Matthew Brettingham - London Townhouses

London Townhouses

From 1747, Brettingham operated from London as well as Norwich. This period marks a turning point in his career, as he was now no longer designing country houses and farm buildings just for the local aristocrats and the Norfolk gentry, but for the greater aristocracy based in London.

One of Brettingham's greatest solo commissions came when he was asked to design a town house for the 9th Duke of Norfolk in St. James's Square, London. Completed in 1756, the exterior of this mansion was similar to those of many of the great palazzi in Italian cities: bland and featureless, the piano nobile distinguishable only by its tall pedimented windows.
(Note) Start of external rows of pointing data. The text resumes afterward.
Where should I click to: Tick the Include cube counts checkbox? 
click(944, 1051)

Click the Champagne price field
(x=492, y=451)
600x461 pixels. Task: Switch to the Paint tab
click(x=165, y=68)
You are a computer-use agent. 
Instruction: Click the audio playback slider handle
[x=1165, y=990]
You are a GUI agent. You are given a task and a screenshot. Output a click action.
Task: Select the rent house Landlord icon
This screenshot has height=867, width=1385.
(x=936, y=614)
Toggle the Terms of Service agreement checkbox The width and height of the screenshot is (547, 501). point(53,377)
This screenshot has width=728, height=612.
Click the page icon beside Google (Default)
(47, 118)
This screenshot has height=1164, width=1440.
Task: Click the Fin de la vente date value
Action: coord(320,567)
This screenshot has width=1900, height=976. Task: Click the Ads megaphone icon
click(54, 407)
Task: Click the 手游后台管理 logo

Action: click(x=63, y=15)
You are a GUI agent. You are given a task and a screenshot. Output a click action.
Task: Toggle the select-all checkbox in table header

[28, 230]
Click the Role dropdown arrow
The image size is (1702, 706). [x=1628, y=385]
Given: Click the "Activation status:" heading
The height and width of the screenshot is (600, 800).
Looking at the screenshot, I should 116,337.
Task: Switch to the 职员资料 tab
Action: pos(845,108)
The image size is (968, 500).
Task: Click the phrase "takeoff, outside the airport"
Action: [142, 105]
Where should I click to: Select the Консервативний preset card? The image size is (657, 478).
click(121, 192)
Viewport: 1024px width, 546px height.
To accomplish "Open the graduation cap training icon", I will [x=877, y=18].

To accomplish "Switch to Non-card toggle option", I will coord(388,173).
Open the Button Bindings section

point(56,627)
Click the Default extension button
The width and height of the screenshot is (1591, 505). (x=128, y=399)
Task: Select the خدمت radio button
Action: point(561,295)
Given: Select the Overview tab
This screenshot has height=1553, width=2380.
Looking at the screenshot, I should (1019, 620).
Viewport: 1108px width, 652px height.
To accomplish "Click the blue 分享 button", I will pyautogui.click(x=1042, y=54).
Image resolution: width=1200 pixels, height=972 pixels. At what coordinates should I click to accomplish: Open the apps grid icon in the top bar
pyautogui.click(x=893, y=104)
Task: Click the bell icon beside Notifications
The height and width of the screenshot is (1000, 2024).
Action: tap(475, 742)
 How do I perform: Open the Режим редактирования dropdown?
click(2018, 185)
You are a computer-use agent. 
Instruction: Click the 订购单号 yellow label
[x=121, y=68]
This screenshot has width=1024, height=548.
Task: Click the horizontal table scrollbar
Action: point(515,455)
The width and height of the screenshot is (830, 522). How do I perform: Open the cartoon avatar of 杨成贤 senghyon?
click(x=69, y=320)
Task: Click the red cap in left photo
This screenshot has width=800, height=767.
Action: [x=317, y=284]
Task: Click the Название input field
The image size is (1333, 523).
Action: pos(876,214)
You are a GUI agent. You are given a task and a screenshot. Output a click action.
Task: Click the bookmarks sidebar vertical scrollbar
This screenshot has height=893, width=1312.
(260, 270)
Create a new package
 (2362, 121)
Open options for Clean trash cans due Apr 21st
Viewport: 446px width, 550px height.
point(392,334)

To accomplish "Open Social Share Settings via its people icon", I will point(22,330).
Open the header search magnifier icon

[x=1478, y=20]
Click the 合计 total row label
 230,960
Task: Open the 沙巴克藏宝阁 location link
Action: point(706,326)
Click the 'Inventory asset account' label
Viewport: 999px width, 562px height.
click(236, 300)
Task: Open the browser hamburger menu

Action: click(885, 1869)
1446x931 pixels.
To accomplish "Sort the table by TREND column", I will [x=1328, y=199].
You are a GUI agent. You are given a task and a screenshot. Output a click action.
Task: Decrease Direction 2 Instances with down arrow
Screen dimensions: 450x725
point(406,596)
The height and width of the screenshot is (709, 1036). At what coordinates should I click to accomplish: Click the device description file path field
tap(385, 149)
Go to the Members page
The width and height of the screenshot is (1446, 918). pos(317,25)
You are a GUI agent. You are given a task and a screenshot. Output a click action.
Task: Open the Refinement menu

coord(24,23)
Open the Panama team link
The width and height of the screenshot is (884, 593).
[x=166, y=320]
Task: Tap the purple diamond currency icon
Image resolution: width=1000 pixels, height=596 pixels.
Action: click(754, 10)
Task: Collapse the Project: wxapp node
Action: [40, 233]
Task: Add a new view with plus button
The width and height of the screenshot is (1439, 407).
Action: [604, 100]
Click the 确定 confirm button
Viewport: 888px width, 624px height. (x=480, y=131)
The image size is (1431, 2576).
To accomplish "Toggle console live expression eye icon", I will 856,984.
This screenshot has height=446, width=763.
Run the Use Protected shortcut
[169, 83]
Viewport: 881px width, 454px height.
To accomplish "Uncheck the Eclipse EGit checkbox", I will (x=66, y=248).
This arrangement, devoid of pilasters and a pediment giving prominence to the central bays at roof height, was initially too severe for the English taste, even by the fashionable Palladian standards of the day. Early critics declared the design "insipid".

However, the interior design of Norfolk House was to define the London town house for the next century. The floor plan was based on an adaptation of one of the secondary wings he had built at Holkham Hall. A circuit of reception rooms centred on a grand staircase, with the staircase hall replacing the Italian traditional inner courtyard or two-storey hall. This arrangement of salons allowed guests at large parties to circulate, having been received at the head of the staircase, without doubling back on arriving guests. The second advantage was that while each room had access to the next, it also had access to the central stairs, thus allowing only one or two rooms to be used at a time for smaller functions. Previously, guests in London houses had had to reach the principal salon through a long enfilade of minor reception rooms. In this square and compact way, Brettingham came close to recreating the layout of an original Palladian Villa. He transformed what Andrea Palladio had conceived as a country retreat into a London mansion appropriate for the lifestyle of the British aristocracy, with its reversal of the usual Italian domestic pattern of a large palazzo in town, and a smaller villa in the country. As happened so often in Brettingham's career, Robert Adam later developed this design concept further, and was credited with its success. However, Brettingham's plan for Norfolk House was to serve as the prototype for many London mansions over the next few decades.

Brettingham's additional work in London included two more houses in St. James's Square: No. 5 for the 2nd Earl of Strafford and No. 13 for the 1st Lord Ravensworth. Lord Egremont, for whom Brettingham was working in the country at Petworth, gave Brettingham another opportunity to design a grandiose London mansion—the Egremont family's town house. Begun in 1759, this Palladian palace, known at the time as Egremont House, or more modestly as 94 Piccadilly, is one of the few great London town houses still standing. It later came to be known as Cambridge House and was the home of Lord Palmerston, and then of the Naval & Military Club; as of October 2007, it is in the process of conversion into a luxury hotel.